Your assignment:
What is needed here is an exact repetition of the records below, beginning at the line that has "Abridge (16, 1413)" and stopping after the line that has "Everlaw (148, 1395)".

Input for this task:
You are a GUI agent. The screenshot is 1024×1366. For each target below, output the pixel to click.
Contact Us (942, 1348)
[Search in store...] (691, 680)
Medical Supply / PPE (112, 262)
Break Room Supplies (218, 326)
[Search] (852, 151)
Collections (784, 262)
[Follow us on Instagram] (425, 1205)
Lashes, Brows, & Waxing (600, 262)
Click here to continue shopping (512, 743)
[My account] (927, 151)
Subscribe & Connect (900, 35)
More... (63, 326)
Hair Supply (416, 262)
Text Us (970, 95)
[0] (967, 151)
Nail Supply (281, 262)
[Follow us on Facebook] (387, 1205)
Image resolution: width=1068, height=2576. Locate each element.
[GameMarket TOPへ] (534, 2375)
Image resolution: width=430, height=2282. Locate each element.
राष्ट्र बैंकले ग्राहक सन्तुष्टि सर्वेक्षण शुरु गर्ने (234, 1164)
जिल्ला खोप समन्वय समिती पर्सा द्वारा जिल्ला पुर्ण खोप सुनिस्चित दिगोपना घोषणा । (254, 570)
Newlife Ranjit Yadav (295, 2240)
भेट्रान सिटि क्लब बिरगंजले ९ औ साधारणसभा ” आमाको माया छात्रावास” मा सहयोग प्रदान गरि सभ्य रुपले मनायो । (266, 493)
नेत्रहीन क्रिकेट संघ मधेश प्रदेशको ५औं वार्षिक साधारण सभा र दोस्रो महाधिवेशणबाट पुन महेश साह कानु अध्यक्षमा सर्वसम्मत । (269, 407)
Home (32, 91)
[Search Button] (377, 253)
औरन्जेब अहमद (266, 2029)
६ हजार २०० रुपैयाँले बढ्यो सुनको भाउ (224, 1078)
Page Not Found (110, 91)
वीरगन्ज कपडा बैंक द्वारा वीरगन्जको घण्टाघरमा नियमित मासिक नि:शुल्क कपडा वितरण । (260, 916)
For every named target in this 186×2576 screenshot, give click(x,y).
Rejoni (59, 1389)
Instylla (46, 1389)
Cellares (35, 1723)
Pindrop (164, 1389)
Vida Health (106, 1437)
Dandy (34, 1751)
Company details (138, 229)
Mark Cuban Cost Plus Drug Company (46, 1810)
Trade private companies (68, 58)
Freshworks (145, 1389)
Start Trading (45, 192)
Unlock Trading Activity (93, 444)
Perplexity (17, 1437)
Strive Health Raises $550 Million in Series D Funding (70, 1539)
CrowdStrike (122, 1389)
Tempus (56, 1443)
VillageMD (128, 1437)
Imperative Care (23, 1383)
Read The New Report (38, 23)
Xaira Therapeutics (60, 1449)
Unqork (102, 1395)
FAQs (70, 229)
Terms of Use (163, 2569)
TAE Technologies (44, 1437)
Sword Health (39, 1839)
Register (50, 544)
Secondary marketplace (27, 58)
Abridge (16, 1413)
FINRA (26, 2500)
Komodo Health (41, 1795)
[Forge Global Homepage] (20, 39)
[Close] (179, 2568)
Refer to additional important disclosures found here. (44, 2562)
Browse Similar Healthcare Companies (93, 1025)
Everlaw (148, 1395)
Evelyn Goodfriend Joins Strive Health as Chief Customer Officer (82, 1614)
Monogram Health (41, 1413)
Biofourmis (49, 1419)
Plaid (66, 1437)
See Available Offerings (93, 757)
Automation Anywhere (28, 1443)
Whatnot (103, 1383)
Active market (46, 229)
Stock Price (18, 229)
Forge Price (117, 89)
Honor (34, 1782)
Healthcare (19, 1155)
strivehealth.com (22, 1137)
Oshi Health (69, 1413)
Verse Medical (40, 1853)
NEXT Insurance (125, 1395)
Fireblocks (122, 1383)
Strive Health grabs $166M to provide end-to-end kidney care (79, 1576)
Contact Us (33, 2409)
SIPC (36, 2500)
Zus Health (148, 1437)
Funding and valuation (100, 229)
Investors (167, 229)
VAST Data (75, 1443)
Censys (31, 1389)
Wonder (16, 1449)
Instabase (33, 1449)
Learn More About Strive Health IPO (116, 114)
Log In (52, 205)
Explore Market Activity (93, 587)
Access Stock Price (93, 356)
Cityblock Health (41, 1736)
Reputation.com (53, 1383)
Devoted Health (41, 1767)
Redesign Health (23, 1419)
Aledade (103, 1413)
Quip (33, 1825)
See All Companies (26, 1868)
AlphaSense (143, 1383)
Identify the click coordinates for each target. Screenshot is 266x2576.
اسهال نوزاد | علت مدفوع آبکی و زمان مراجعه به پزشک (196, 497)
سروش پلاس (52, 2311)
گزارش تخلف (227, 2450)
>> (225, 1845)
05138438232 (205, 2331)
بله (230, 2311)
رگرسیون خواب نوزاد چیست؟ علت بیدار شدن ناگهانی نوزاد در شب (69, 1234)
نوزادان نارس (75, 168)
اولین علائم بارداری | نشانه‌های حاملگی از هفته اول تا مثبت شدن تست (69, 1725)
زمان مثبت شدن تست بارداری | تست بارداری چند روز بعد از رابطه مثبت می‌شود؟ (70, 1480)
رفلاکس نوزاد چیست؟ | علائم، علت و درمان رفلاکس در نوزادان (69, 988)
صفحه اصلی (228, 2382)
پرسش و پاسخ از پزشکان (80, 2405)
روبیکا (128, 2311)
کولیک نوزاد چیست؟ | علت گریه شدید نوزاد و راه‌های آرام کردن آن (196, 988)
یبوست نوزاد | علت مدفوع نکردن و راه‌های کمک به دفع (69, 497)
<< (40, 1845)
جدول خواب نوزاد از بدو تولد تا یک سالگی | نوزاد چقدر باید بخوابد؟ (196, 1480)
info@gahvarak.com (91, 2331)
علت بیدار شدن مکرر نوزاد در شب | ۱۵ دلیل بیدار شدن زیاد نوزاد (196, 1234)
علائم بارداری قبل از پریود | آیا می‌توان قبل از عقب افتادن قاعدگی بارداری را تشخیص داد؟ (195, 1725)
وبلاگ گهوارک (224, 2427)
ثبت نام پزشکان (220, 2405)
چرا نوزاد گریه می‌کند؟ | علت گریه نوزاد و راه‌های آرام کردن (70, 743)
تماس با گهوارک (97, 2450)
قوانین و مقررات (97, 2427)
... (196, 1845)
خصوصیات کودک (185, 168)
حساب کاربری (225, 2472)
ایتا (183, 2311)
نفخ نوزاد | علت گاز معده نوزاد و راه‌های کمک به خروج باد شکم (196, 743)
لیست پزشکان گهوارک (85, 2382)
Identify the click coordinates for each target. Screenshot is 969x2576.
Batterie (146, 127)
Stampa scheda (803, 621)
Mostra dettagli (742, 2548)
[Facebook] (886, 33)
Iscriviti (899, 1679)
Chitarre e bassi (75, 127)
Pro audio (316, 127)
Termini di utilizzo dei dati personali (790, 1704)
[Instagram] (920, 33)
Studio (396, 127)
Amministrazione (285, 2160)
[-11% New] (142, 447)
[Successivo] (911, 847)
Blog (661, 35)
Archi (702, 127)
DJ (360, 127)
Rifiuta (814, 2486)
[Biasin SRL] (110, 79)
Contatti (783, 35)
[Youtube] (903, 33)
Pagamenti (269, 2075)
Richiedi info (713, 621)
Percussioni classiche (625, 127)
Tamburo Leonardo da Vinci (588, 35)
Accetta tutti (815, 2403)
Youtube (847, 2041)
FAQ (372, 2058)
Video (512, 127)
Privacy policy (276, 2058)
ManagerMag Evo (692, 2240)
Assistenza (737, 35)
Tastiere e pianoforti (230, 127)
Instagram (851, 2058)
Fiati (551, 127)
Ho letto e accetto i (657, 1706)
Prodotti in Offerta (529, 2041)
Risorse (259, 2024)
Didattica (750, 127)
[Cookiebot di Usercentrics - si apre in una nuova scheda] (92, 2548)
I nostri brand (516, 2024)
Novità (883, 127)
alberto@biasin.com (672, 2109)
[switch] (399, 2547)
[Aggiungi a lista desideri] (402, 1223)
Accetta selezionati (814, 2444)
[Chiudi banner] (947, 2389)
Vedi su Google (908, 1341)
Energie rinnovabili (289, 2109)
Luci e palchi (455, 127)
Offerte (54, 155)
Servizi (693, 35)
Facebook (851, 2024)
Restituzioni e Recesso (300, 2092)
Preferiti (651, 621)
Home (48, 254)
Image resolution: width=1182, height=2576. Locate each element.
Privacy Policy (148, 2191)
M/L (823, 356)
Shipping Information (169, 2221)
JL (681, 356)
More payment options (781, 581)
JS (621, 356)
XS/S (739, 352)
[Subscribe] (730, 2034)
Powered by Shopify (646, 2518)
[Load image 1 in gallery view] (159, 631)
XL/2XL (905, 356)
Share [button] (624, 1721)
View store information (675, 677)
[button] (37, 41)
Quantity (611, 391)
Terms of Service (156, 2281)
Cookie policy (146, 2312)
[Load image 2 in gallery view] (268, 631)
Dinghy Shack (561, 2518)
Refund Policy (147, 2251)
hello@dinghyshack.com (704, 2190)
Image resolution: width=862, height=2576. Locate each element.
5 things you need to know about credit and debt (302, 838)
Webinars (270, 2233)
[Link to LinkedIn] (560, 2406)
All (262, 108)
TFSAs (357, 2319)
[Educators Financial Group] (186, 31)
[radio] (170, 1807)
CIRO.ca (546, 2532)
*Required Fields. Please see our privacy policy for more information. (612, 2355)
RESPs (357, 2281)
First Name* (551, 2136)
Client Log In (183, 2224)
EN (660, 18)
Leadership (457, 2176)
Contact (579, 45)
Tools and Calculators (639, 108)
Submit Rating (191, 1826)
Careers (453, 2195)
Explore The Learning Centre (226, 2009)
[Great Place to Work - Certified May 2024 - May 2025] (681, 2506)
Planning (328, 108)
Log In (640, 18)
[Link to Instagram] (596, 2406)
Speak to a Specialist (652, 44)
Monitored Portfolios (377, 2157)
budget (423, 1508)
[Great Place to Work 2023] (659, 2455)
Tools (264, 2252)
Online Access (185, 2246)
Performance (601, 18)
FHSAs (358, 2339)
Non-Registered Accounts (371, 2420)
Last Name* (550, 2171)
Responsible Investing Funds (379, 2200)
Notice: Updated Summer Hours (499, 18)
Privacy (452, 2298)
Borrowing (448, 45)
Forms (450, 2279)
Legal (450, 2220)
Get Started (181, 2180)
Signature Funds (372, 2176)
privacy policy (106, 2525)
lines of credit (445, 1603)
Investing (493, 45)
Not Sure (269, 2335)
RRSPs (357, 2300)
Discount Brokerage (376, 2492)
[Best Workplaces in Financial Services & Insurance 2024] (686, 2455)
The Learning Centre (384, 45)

Response area:
Abridge (16, 1413)
FINRA (26, 2500)
Komodo Health (41, 1795)
[Forge Global Homepage] (20, 39)
[Close] (179, 2568)
Refer to additional important disclosures found here. (44, 2562)
Browse Similar Healthcare Companies (93, 1025)
Everlaw (148, 1395)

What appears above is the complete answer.